Well educated and a persuasive orator, Richard Parker was not your normal sailor in Britain’s Royal Navy. He came from a well-off background, the son of a grain merchant and baker, and had gone to grammar school in Exeter. He was good looking, swarthy and described as having flashing black eyes.
For some reason Parker rejected his family business and went to sea as a midshipman where his naval career, even before the Nore Mutiny, was chequered with a history of insubordination, demanding good food and better conditions. He even challenged one of his captains, Edward Riou of HMS Bulldog, to a duel.
Parker married Ann McHardy, a Scottish farmer’s daughter, in 1791, but this union failed to temper his outspoken ways. He was demoted and transferred from his ship until discharged from the service because of persistent rheumatism. After a time as a teacher, Parker ended up in debtor’s prison and in 1797 he accepted an offer of £30 to re-join the Royal Navy. His ship was the Sandwich and a little over a month later, on 12th May, the mutiny at The Nore began. Parker was chosen by the other delegates to be President of the Fleet because he was a gentleman and was smart enough to match clever words with well-educated officers. Despite this Parker’s position was difficult in the extreme and he walked a taut wire between radical fellow delegates and the intransigence of the Admiralty.
King George III demanded Parliament pass draconian laws against mutiny so that anyone trying to “seduce soldiers or sailors from their duty” would receive the death penalty. Although accused of being a traitor, Parker always said he would fight his country’s enemies. But public opinion was against the mutineers with their families being threatened with transportation to Australia. Parker attracted a 500-pound reward for his capture.
Parker wanted to settle the matter with pardons for the mutineers. He went to leave the Sandwich with an offer of submission, but radicals blocked his path.
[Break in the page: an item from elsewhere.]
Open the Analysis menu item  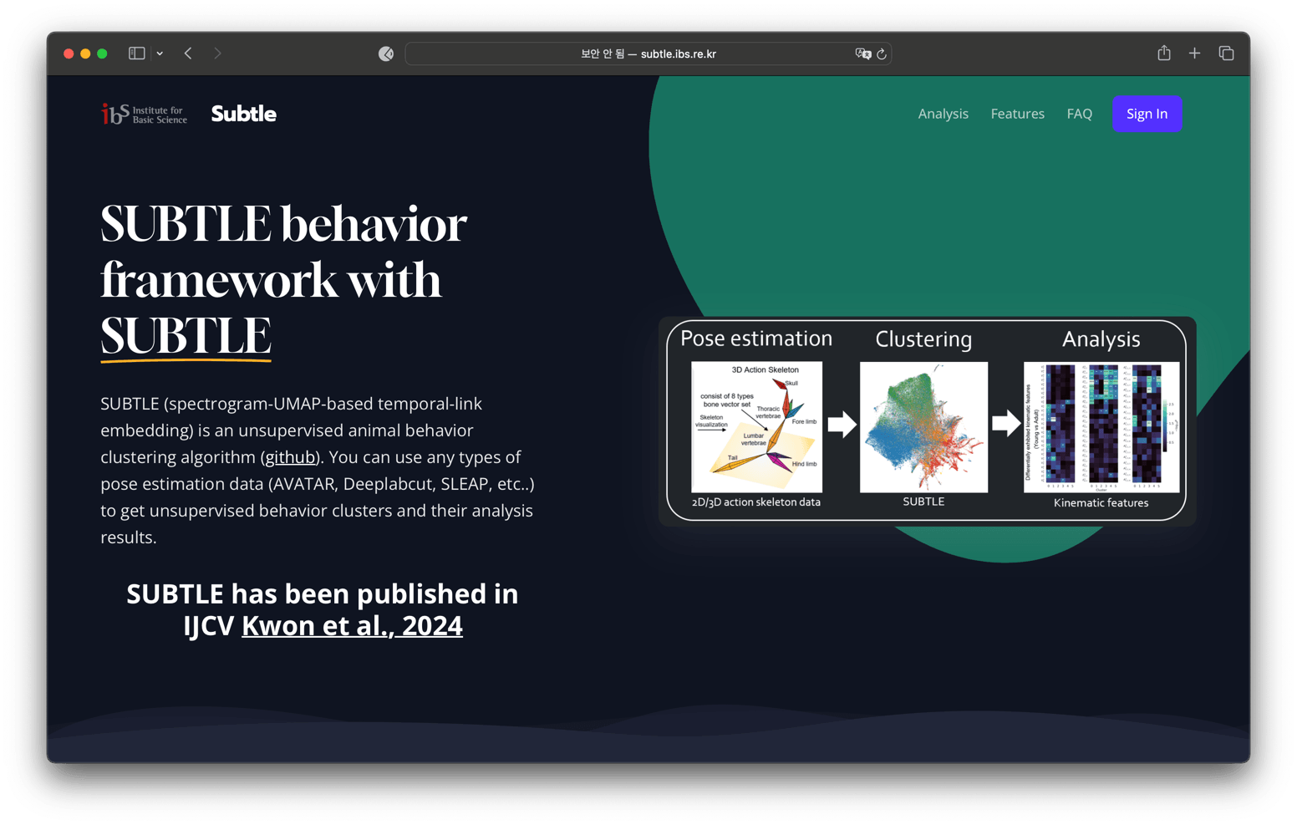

With rations cut and bickering among the mutineers, the so-called Floating Republic was about to disintegrate. One by one ships slipped their cables and sailed away – at great risk from the rest of the mutiny fleet. The Government and Admiralty could now smell blood and there would be no concessions. All ships had to surrender unconditionally and then the sailors would have to wait for a decision on a King’s Pardon. An order went out to obey officers’ orders and the mutiny was effectively over.
The hunt then began for the delegates of the fleet – at least one of whom, William Wallis of HMS Standard, shot himself rather than be tried and hanged. Parker attempted to leave the Sandwich, but was blocked by the crew who feared retribution if he was allowed to escape. He held a vote on the Sandwich to see if his men wanted to continue on or surrender. The vast majority of men called to raise the white flag. He was then given a cabin to stay in while the Sandwich sailed for Gravesend where delegates were identified and arrested by militia troops.
Upon arrival he was shackled and the next day was taken ashore through a hostile crowd who booed him. Parker is reported as having said “Don’t hoot me. It is not my fault. I will clear myself.” Parker was taken to Maidstone prison where he was charged with treason and piracy. The former president of the fleet told his interrogators he had been ignored when he had called for moderation during the mutiny and that he had hoped to “prevent wild men from doing worse injury to the country”.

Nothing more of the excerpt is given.